» TASK INSTRUCTIONS: Rewrite the lines below as a Markdown table with the columns "Row" and "Line," numbering each row and leaving out blank lines.

● ● ● ●

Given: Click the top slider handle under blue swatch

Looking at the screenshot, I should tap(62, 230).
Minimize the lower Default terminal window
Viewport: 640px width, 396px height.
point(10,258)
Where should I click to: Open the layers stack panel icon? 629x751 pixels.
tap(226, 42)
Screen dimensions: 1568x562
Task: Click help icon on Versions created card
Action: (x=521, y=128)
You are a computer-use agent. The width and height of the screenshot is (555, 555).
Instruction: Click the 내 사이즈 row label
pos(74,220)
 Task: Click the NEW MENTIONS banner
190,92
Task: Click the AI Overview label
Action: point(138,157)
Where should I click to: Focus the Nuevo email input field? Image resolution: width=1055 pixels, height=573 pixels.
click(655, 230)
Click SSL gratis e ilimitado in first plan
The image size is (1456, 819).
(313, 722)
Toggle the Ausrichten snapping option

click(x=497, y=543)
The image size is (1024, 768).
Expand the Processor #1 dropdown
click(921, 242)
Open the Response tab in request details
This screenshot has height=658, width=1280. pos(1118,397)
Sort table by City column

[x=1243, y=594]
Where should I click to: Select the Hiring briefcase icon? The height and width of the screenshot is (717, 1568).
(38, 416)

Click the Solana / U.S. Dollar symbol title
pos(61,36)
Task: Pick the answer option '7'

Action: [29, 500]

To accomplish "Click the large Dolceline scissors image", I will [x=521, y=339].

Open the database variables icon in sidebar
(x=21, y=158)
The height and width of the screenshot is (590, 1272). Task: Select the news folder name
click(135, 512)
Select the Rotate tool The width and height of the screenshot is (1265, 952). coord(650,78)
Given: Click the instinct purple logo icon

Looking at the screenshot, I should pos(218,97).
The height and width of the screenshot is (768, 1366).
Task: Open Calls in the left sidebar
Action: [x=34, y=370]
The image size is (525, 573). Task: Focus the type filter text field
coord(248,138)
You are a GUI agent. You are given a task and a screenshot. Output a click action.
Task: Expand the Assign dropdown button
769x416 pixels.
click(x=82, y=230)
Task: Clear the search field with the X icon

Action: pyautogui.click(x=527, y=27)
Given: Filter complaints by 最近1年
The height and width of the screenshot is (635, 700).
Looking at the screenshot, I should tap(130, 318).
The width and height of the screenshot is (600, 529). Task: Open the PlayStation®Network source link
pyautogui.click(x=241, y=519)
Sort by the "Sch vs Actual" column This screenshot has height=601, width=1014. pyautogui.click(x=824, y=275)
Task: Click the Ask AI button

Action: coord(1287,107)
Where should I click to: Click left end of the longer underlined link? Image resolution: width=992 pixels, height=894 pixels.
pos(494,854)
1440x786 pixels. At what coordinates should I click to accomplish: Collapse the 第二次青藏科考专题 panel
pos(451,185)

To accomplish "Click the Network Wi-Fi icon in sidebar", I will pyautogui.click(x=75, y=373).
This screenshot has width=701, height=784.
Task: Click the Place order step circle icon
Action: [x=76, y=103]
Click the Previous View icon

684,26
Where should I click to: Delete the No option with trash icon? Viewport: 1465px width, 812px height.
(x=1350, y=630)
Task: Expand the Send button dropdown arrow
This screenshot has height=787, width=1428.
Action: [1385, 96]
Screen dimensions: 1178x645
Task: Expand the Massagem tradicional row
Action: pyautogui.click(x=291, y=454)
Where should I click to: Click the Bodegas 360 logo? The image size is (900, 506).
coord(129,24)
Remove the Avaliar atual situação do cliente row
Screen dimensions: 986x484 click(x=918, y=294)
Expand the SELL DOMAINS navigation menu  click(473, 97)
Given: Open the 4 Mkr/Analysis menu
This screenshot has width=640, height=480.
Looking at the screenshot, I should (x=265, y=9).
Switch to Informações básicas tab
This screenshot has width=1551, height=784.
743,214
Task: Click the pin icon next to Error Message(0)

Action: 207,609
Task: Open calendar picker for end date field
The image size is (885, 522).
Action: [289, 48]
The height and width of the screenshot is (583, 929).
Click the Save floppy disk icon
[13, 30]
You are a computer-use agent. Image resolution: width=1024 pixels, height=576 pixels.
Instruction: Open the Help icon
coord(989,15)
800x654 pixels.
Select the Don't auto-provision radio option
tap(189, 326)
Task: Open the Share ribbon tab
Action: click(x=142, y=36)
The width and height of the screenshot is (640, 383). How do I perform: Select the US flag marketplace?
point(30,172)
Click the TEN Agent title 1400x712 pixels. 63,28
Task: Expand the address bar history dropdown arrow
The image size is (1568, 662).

● ● ● ●

» WRITTEN RESPONSE:
| Row | Line |
|---|---|
| 1 | Given: Click the top slider handle under blue swatch |
| 2 | Looking at the screenshot, I should tap(62, 230). |
| 3 | Minimize the lower Default terminal window |
| 4 | Viewport: 640px width, 396px height. |
| 5 | point(10,258) |
| 6 | Where should I click to: Open the layers stack panel icon? 629x751 pixels. |
| 7 | tap(226, 42) |
| 8 | Screen dimensions: 1568x562 |
| 9 | Task: Click help icon on Versions created card |
| 10 | Action: (x=521, y=128) |
| 11 | You are a computer-use agent. The width and height of the screenshot is (555, 555). |
| 12 | Instruction: Click the 내 사이즈 row label |
| 13 | pos(74,220) |
| 14 |  Task: Click the NEW MENTIONS banner |
| 15 | 190,92 |
| 16 | Task: Click the AI Overview label |
| 17 | Action: point(138,157) |
| 18 | Where should I click to: Focus the Nuevo email input field? Image resolution: width=1055 pixels, height=573 pixels. |
| 19 | click(655, 230) |
| 20 | Click SSL gratis e ilimitado in first plan |
| 21 | The image size is (1456, 819). |
| 22 | (313, 722) |
| 23 | Toggle the Ausrichten snapping option |
| 24 | click(x=497, y=543) |
| 25 | The image size is (1024, 768). |
| 26 | Expand the Processor #1 dropdown |
| 27 | click(921, 242) |
| 28 | Open the Response tab in request details |
| 29 | This screenshot has height=658, width=1280. pos(1118,397) |
| 30 | Sort table by City column |
| 31 | [x=1243, y=594] |
| 32 | Where should I click to: Select the Hiring briefcase icon? The height and width of the screenshot is (717, 1568). |
| 33 | (38, 416) |
| 34 | Click the Solana / U.S. Dollar symbol title |
| 35 | pos(61,36) |
| 36 | Task: Pick the answer option '7' |
| 37 | Action: [29, 500] |
| 38 | To accomplish "Click the large Dolceline scissors image", I will [x=521, y=339]. |
| 39 | Open the database variables icon in sidebar |
| 40 | (x=21, y=158) |
| 41 | The height and width of the screenshot is (590, 1272). Task: Select the news folder name |
| 42 | click(135, 512) |
| 43 | Select the Rotate tool The width and height of the screenshot is (1265, 952). coord(650,78) |
| 44 | Given: Click the instinct purple logo icon |
| 45 | Looking at the screenshot, I should pos(218,97). |
| 46 | The height and width of the screenshot is (768, 1366). |
| 47 | Task: Open Calls in the left sidebar |
| 48 | Action: [x=34, y=370] |
| 49 | The image size is (525, 573). Task: Focus the type filter text field |
| 50 | coord(248,138) |
| 51 | You are a GUI agent. You are given a task and a screenshot. Output a click action. |
| 52 | Task: Expand the Assign dropdown button |
| 53 | 769x416 pixels. |
| 54 | click(x=82, y=230) |
| 55 | Task: Clear the search field with the X icon |
| 56 | Action: pyautogui.click(x=527, y=27) |
| 57 | Given: Filter complaints by 最近1年 |
| 58 | The height and width of the screenshot is (635, 700). |
| 59 | Looking at the screenshot, I should tap(130, 318). |
| 60 | The width and height of the screenshot is (600, 529). Task: Open the PlayStation®Network source link |
| 61 | pyautogui.click(x=241, y=519) |
| 62 | Sort by the "Sch vs Actual" column This screenshot has height=601, width=1014. pyautogui.click(x=824, y=275) |
| 63 | Task: Click the Ask AI button |
| 64 | Action: coord(1287,107) |
| 65 | Where should I click to: Click left end of the longer underlined link? Image resolution: width=992 pixels, height=894 pixels. |
| 66 | pos(494,854) |
| 67 | 1440x786 pixels. At what coordinates should I click to accomplish: Collapse the 第二次青藏科考专题 panel |
| 68 | pos(451,185) |
| 69 | To accomplish "Click the Network Wi-Fi icon in sidebar", I will pyautogui.click(x=75, y=373). |
| 70 | This screenshot has width=701, height=784. |
| 71 | Task: Click the Place order step circle icon |
| 72 | Action: [x=76, y=103] |
| 73 | Click the Previous View icon |
| 74 | 684,26 |
| 75 | Where should I click to: Delete the No option with trash icon? Viewport: 1465px width, 812px height. |
| 76 | (x=1350, y=630) |
| 77 | Task: Expand the Send button dropdown arrow |
| 78 | This screenshot has height=787, width=1428. |
| 79 | Action: [1385, 96] |
| 80 | Screen dimensions: 1178x645 |
| 81 | Task: Expand the Massagem tradicional row |
| 82 | Action: pyautogui.click(x=291, y=454) |
| 83 | Where should I click to: Click the Bodegas 360 logo? The image size is (900, 506). |
| 84 | coord(129,24) |
| 85 | Remove the Avaliar atual situação do cliente row |
| 86 | Screen dimensions: 986x484 click(x=918, y=294) |
| 87 | Expand the SELL DOMAINS navigation menu  click(473, 97) |
| 88 | Given: Open the 4 Mkr/Analysis menu |
| 89 | This screenshot has width=640, height=480. |
| 90 | Looking at the screenshot, I should (x=265, y=9). |
| 91 | Switch to Informações básicas tab |
| 92 | This screenshot has width=1551, height=784. |
| 93 | 743,214 |
| 94 | Task: Click the pin icon next to Error Message(0) |
| 95 | Action: 207,609 |
| 96 | Task: Open calendar picker for end date field |
| 97 | The image size is (885, 522). |
| 98 | Action: [289, 48] |
| 99 | The height and width of the screenshot is (583, 929). |
| 100 | Click the Save floppy disk icon |
| 101 | [13, 30] |
| 102 | You are a computer-use agent. Image resolution: width=1024 pixels, height=576 pixels. |
| 103 | Instruction: Open the Help icon |
| 104 | coord(989,15) |
| 105 | 800x654 pixels. |
| 106 | Select the Don't auto-provision radio option |
| 107 | tap(189, 326) |
| 108 | Task: Open the Share ribbon tab |
| 109 | Action: click(x=142, y=36) |
| 110 | The width and height of the screenshot is (640, 383). How do I perform: Select the US flag marketplace? |
| 111 | point(30,172) |
| 112 | Click the TEN Agent title 1400x712 pixels. 63,28 |
| 113 | Task: Expand the address bar history dropdown arrow |
| 114 | The image size is (1568, 662). |